TO DO: For the listing below, report all lines that hold the word "will".

RECORDS SUPPLIED:
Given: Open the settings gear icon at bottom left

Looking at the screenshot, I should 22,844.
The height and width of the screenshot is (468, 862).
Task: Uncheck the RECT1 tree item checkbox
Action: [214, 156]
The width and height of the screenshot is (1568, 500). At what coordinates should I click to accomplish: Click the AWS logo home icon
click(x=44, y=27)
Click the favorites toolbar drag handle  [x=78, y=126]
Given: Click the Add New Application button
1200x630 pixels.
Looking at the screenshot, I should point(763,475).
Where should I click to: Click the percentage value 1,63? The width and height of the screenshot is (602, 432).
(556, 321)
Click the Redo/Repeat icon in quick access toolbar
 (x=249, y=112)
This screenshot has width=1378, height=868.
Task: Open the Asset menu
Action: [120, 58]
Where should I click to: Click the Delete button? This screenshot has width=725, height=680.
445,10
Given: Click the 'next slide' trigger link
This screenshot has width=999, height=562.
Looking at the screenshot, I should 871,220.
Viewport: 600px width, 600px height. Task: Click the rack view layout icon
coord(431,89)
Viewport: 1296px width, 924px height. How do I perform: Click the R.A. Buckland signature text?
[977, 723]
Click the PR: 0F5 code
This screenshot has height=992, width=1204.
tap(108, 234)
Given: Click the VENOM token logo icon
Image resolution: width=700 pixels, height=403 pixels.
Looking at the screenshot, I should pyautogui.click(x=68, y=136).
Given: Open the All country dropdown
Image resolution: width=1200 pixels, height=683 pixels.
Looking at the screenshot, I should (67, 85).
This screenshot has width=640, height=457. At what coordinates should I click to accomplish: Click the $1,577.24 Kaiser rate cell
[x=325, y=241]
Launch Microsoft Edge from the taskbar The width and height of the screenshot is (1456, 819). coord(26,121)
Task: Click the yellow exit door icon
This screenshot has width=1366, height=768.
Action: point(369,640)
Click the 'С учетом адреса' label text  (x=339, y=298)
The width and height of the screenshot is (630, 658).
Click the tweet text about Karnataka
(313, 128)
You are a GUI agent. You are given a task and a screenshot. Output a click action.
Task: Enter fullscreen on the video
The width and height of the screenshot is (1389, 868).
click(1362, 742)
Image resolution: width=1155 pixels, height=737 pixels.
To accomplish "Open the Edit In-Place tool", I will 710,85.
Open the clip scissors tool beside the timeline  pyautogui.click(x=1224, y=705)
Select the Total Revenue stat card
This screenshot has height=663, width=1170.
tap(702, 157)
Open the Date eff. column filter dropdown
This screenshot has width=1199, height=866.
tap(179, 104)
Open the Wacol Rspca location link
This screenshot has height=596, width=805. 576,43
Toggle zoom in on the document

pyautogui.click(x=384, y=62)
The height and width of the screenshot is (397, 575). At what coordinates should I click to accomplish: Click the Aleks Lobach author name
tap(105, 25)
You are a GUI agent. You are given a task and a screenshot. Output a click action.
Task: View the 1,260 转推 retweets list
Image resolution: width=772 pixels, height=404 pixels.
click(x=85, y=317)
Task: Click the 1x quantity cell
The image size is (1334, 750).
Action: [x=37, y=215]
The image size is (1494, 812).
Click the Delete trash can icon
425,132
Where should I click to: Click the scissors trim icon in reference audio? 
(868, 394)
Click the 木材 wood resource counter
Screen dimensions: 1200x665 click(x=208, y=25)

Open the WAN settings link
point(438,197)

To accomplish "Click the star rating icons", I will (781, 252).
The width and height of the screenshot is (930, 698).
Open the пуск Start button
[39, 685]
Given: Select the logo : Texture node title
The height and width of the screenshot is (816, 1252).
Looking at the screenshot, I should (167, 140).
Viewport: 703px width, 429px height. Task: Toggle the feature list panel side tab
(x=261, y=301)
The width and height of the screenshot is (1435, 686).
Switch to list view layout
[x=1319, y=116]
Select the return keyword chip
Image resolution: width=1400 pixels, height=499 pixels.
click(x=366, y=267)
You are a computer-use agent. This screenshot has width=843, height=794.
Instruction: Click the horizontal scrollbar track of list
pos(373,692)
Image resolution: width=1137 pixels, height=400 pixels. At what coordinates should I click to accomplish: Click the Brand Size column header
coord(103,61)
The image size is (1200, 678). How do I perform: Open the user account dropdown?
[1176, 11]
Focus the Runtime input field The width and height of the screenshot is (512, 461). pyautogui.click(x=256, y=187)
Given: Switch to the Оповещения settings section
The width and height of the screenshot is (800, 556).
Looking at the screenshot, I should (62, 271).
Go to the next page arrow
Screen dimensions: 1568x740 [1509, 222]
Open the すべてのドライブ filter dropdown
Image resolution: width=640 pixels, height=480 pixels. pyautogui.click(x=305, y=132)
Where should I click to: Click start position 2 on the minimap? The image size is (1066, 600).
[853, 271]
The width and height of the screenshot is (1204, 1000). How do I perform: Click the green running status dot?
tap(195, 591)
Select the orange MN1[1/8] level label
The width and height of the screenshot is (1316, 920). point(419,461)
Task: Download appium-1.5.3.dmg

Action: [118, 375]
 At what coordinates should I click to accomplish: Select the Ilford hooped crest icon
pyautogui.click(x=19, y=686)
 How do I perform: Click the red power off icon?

REPLY:
To accomplish "Open the Edit In-Place tool", I will 710,85.
To accomplish "Click the star rating icons", I will (781, 252).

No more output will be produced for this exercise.